Using JDBC read mode
In a few steps, you configure Apache Spark to connect to HiveServer (HS2). Examples show how to configure JDBC Cluster and JDBC Client modes while launching the Spark shell.
- Accept the default
spark.datasource.hive.warehouse.load.staging.dir
for the temporary staging location required by HWC. - In spark-defaults.conf, check that
spark.hadoop.hive.zookeeper.quorum
is configured. - In spark-defaults.conf, set Kerberos configurations for HWC, or for an unsecured
cluster, set
spark.security.credentials.hiveserver2.enabled
=false
.
Example of JDBC Client Mode
Launch the Spark shell in JDBC client mode.

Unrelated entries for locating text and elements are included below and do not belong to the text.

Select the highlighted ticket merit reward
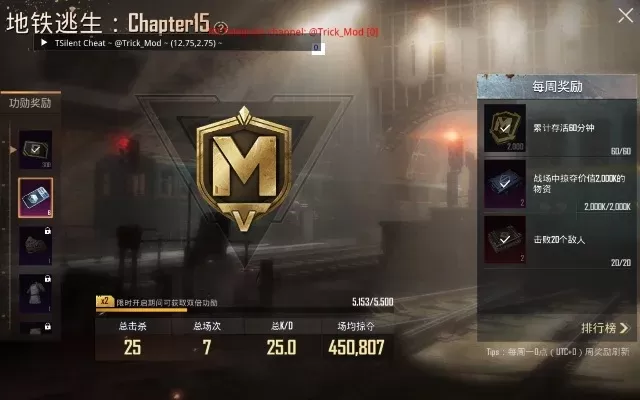 click(35, 197)
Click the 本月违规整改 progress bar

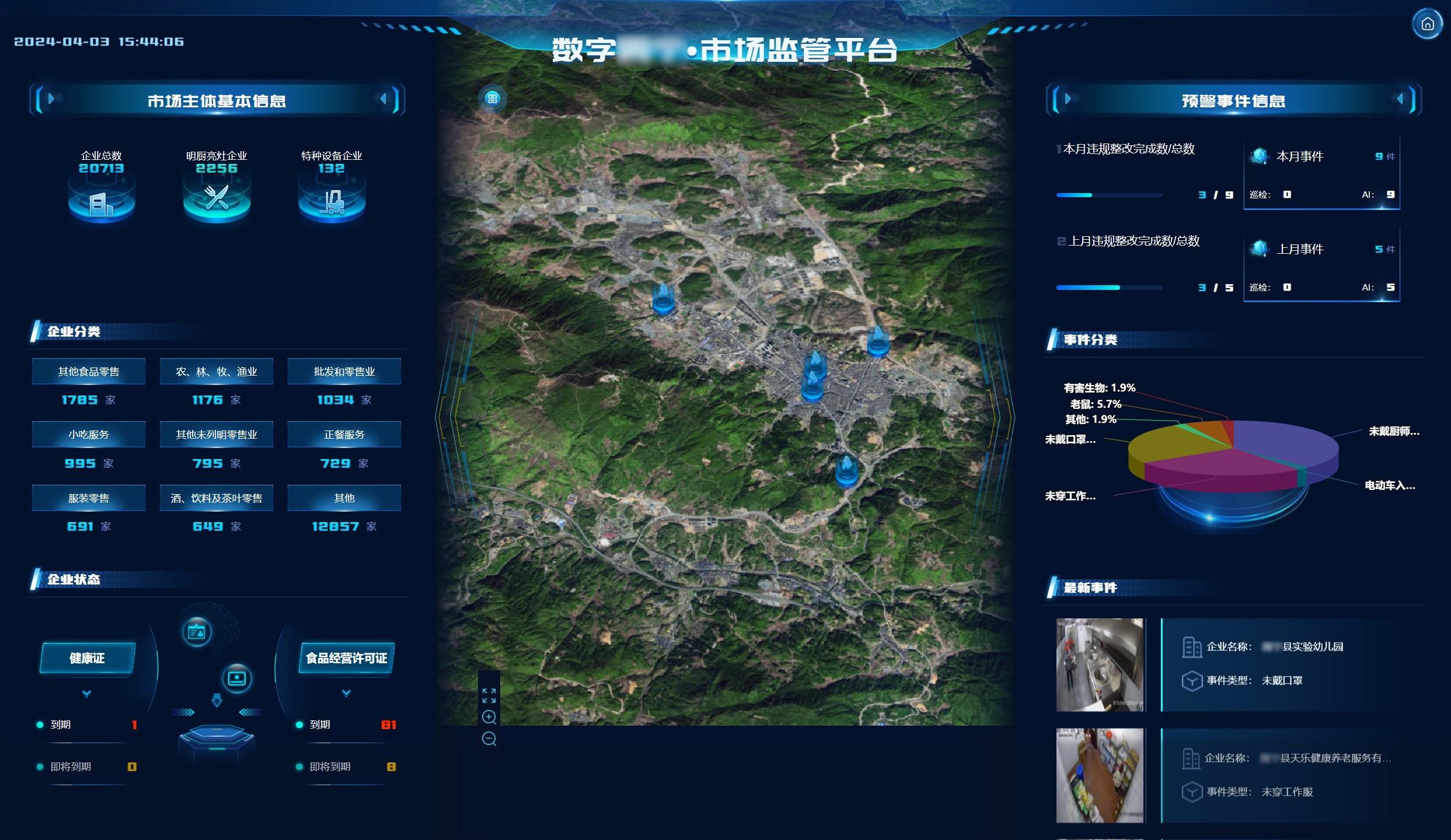pyautogui.click(x=1109, y=195)
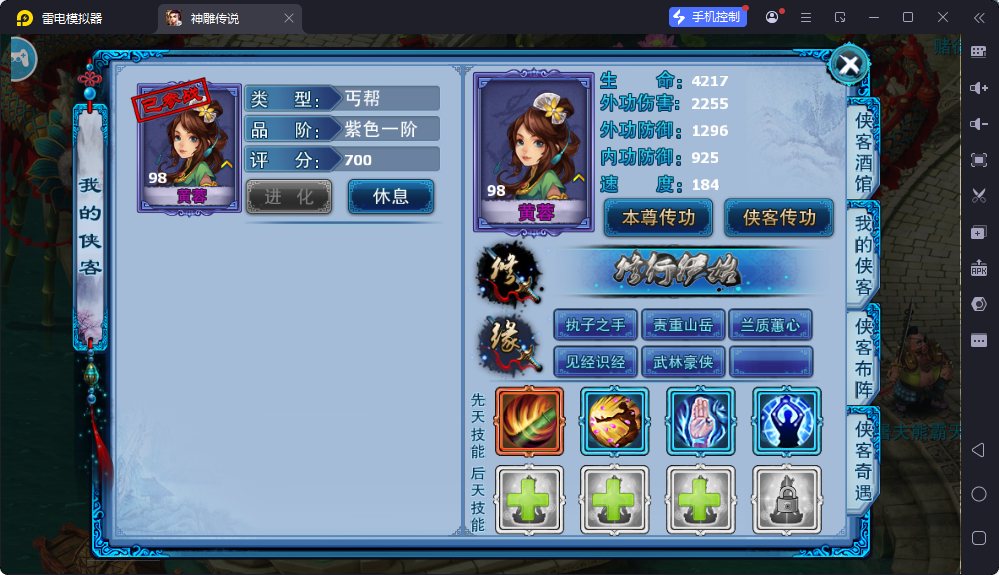Select the 见经识经 bond
This screenshot has height=575, width=999.
(595, 361)
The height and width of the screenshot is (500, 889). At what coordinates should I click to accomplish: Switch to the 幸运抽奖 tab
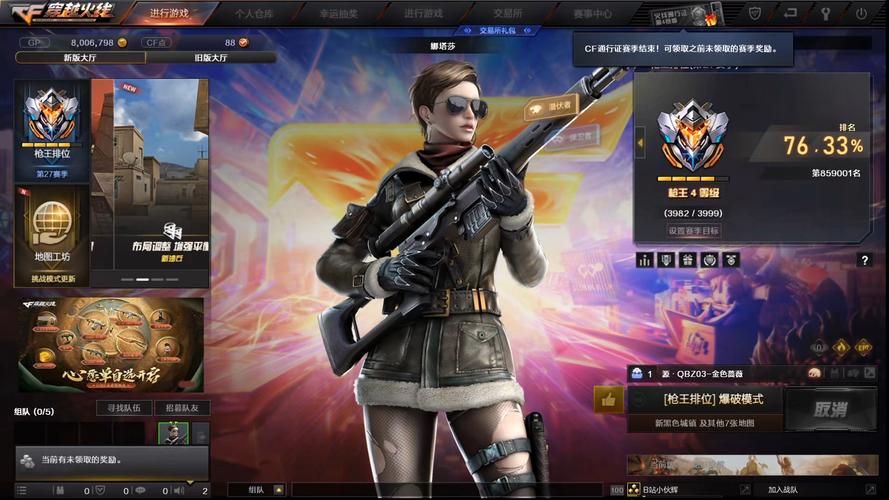[x=338, y=14]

spark-shell --jars ./hive-warehouse-connector-assembly-<version>.jar \
--master yarn \
--conf spark.sql.extensions="com.hortonworks.spark.sql.rule.Extensions" \
--conf spark.kryo.registrator=com.qubole.spark.hiveacid.util.HiveAcidKyroRegistrator \
--conf spark.sql.hive.hiveserver2.jdbc.url="jdbc:hive2://hwc-2.hwc.root.hwx.site:2181/default;principal=hive/_HOST@ROOT.HWX.SITE;retries=5;serviceDiscoveryMode=zooKeeper;zooKeeperNamespace=hiveserver2"
--conf spark.datasource.hive.warehouse.read.mode=JDBC_CLIENT